Coding: Be an ace of Python as well as R. There are different alternatives however these two are ubiquitous these days.
Know Thy Distributions: You ought to have a decent instinct of what appropriation is utilized for what. Given some data, you ought to have the option to accomplish something like this for some situations:
Fitting: When you have your distributions down, you should realize how to fit them to data in smooth manners. Start with greatest probability and go from that point.
Old style speculation testing: I think p-qualities and frequentist speculation testing when all is said in done are extremely difficult to disclose and difficult to comprehend (neglecting to dismiss invalid theories &c), however both are as yet ubiquitous.

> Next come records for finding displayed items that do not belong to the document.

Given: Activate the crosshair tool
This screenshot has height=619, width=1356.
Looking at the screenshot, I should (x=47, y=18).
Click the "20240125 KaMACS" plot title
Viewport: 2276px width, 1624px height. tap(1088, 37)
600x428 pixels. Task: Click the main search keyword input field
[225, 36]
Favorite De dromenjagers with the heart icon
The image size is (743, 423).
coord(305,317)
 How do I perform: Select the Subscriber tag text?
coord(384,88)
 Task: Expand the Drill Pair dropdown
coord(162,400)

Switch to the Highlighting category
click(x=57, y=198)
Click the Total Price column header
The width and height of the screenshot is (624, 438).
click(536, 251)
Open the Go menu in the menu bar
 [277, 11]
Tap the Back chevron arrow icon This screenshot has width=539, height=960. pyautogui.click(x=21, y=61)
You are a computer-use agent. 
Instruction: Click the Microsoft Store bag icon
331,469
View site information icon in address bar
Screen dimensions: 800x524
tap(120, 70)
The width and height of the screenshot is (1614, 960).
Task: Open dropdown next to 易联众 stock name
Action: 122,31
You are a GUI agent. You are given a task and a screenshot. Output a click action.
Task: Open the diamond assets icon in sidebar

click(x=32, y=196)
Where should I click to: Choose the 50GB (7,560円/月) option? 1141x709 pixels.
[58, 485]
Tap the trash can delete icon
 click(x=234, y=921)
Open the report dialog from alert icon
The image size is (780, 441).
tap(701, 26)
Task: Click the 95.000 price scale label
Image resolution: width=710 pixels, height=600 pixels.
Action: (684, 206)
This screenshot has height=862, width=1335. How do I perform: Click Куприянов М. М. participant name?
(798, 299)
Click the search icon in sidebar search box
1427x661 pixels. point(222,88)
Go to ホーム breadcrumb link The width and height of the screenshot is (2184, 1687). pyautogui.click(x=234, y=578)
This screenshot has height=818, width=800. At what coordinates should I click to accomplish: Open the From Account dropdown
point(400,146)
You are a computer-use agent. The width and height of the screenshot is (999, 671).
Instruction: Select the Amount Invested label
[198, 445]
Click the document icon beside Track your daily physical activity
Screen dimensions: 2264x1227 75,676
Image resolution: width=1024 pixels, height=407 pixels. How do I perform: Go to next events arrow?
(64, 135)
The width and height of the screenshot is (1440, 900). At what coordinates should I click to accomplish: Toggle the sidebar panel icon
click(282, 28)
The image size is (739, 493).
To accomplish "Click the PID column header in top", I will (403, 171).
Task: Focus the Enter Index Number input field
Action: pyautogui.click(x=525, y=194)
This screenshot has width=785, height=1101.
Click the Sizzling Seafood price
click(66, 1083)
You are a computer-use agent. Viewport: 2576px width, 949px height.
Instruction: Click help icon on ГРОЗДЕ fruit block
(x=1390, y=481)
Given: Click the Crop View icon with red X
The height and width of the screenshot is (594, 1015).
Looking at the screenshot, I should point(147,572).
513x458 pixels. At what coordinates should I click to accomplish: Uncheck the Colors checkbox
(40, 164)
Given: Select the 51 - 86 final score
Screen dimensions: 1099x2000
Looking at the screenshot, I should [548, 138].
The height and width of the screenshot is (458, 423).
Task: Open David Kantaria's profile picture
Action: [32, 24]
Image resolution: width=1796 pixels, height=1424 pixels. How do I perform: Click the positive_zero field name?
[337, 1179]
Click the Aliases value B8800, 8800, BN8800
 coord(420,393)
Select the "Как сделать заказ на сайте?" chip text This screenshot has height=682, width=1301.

Markov chains + ringers + whistles.
Fundamental Bayesian reasoning and demonstrating: Figure out how to consider everything a probability circulation rather than only a solitary worth (if proper). Have the option to amass the models and figure with them.
Some outdated details and probability hypothesis: For example “Irregular factors; transformations, restrictive desire, second creating capacities, assembly, limit hypotheses, assessment; Cramer-Rao lower bound, greatest probability assessment, adequacy, ancillarity, fulfillment. Rao-Blackwell hypothesis. Some choice hypothesis.”
Relapse! First direct, at that point non-straight. (Wheeze!)
Machine learning: I realize you said “statistics,” however on the off chance that you need to be a “data researcher” at that point machine learning will be an incredibly adaptable and valuable toolbelt for you. Likewise, machine learning is wide, so perhaps that could be another Quora question. =)
Composing: Convey your thoughts plainly, briefly, and compellingly.